╭─ Teks Bacaan

ASTALOG.COM – Kita sudah sering mendengar istilah tata surya. Tata surya merupakan kumpulan benda langit yang terdiri dari matahari sebagai pusatnya, dan diikuti oleh planet-planet serta benda langit lainnya seperti satelit, asteroid, meteoroid, dan komet yang menjadi penyusun dari sistem tata surya tersebut.
Sebagai pusat dari tata surya, matahari yang terdiri dari gas hidrogen akan dikelilingi oleh planet-planet dan benda langit lainnya dalam suatu lintasan tata surya yang berbentuk elips.
Cahaya matahari yang kita lihat di bumi ini berwarna bening, sebenarnya adalah perpaduan dari beberapa warna yang meliputi warna merah, jingga, kuning, hijau, biru, nila, dan ungu (mejikuhibiniu).
Warna bening itu adalah hasil dari penguraian warna yang dikenal dengan istilah spektrum warna. Sedangkan cahaya matahari yang terpancar berasal dari energi yang dihasilkan oleh reaksi nuklir dimana reaksi ini menggabungkan antara atom-atom hidrogen menjadi atom helium. Reaksi ini dikenal dengan istilah reaksi fusi.

╰─
╭─ Materi Tersedia

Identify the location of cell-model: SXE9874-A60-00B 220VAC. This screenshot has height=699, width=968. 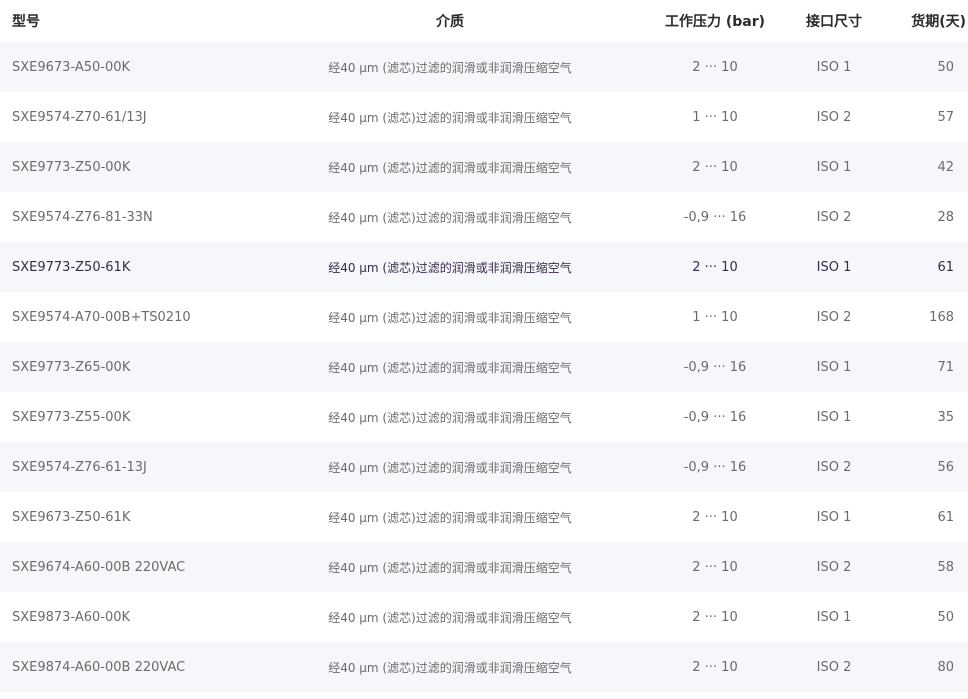
(120, 668).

╰─

**Instruksi Tugas**
Lanjutkan teks tentang matahari dan tata surya di atas, mulai tepat setelah kalimat terakhirnya.

**Contoh Jawaban**
Hipotesis tentang Asal Usul Tata Surya
Lalu apakah kalian tahu mengenai asal usul tata surya itu sendiri? Untuk lebih memahaminya, kita bisa menelusurinya berdasarkan sejumlah hipotesis tentang tata surya yang dikemukakan oleh ahli yang kompeten di bidang ini, antara lain :
1. Hipotesis Nebula
Hipotesis yang dikenal dengan nama Nebula Kant – Laplace ini pertama kali dikemukakan oleh Emanuel Swedenborg di tahun 1734 dan disempurnakan oleh Immanuel Kant di tahun 1775. Kemudian di tahun 1796, hipotesis ini dikembangkan lagi oleh Pierre Marquis de Laplace. Isi hipotesis ini :
Pada tahap awal, Tata Surya masih berupa kabut raksasa. Kabut ini terbentuk dari debu, es, dan gas yang disebut nebula, dan unsur gas yang sebagian besar hidrogen. Gaya gravitasi yang dimilikinya menyebabkan kabut itu menyusut dan berputar dengan arah tertentu, suhu kabut memanas, dan akhirnya menjadi bintang raksasa (matahari).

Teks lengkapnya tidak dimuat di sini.